Les nouvelles technologies soulèvent des questions juridiques inédites. L’utilisation croissante de l’intelligence artificielle dans la formulation de compléments alimentaires personnalisés pose la question de la responsabilité en cas d’effets indésirables. De même, le développement de la nutrigénétique, qui propose des compléments adaptés au profil génétique individuel, interroge les frontières entre aliment et médecine personnalisée.

Le développement durable s’impose comme une nouvelle dimension réglementaire. Le règlement (UE) 2018/848 relatif à la production biologique fixe des règles spécifiques pour les compléments alimentaires biologiques, dont les ventes connaissent une croissance à deux chiffres. Au-delà du bio, la question des emballages et de l’impact environnemental global des compléments alimentaires fait l’objet d’une attention croissante des régulateurs.

Vers une approche préventive renforcée

Le système de nutrivigilance, mis en place en France sous l’égide de l’ANSES, pourrait servir de modèle à un dispositif européen harmonisé. Ce système permet de collecter et d’analyser les effets indésirables liés à la consommation de compléments alimentaires. Entre 2010 et 2020, plus de 5 000 signalements ont été recensés, conduisant à plusieurs alertes sanitaires et retraits de produits.

L’évaluation des risques liés aux compléments alimentaires évolue vers une approche plus globale. Le concept d’exposome, qui prend en compte l’ensemble des expositions environnementales d’un individu, pourrait transformer l’analyse des interactions entre compléments alimentaires et autres facteurs (médicaments, polluants, etc.). Cette approche holistique nécessiterait une révision des méthodologies d’évaluation actuellement utilisées par l’EFSA.

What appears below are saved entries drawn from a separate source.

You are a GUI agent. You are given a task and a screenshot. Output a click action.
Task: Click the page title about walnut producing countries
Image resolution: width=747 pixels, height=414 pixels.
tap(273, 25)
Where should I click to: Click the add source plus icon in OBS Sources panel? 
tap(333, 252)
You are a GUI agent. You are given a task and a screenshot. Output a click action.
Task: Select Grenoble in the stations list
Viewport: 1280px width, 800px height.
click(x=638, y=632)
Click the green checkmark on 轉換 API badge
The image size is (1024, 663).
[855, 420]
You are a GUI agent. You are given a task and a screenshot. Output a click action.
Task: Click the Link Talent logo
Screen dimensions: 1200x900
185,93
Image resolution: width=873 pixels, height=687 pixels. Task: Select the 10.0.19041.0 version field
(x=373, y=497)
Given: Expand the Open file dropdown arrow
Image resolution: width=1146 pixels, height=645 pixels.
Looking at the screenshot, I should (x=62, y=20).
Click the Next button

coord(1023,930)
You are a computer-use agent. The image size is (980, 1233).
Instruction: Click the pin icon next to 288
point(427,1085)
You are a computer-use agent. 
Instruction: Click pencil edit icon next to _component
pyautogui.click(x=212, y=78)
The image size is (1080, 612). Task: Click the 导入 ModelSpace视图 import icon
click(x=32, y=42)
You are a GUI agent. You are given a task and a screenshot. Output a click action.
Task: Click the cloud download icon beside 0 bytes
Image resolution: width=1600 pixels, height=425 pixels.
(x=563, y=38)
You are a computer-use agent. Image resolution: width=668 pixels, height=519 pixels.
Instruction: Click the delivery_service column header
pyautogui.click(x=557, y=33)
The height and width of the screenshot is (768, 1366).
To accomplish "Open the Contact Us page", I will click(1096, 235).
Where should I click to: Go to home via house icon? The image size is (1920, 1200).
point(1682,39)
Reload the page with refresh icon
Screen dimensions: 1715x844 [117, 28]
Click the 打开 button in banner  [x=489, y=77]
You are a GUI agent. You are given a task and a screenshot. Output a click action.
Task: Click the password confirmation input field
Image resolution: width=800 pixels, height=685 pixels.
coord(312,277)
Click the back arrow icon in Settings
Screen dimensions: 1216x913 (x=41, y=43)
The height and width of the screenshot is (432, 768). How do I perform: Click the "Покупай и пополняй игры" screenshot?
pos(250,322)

La formation des professionnels de santé aux enjeux liés aux compléments alimentaires constitue un autre axe de progrès. Plusieurs rapports, dont celui de l’Académie nationale de Pharmacie publié en 2018, soulignent l’importance d’intégrer cette thématique dans le cursus des médecins et pharmaciens. Le droit à l’information du patient, consacré par l’article L.1111-2 du Code de la santé publique, pourrait être interprété comme incluant un devoir de conseil sur les interactions entre médicaments et compléments alimentaires.

  • Réforme annoncée dans la stratégie « De la ferme à la fourchette »
  • Enjeux juridiques des nouvelles technologies (IA, nutrigénétique)
  • Renforcement des systèmes de nutrivigilance
  • Formation des professionnels de santé aux aspects juridiques

La jurisprudence continuera probablement à jouer un rôle majeur dans l’évolution du droit applicable aux compléments alimentaires. Les tribunaux sont de plus en plus souvent sollicités pour trancher des questions complexes, comme la frontière entre allégation de santé autorisée et allégation thérapeutique interdite. L’affaire Innova Vital GmbH (C-19/15) illustre cette tendance, la Cour de justice de l’Union européenne ayant dû préciser les critères permettant de qualifier une communication commerciale d' »allégation de santé » au sens du règlement européen.

En définitive, le cadre juridique des compléments alimentaires se trouve à la croisée de multiples tendances : mondialisation des échanges, numérisation de la distribution, personnalisation des produits, préoccupations environnementales. Son évolution future devra concilier protection des consommateurs, innovation responsable et harmonisation internationale, dans un contexte où les attentes sociétales en matière de transparence et de sécurité ne cessent de croître.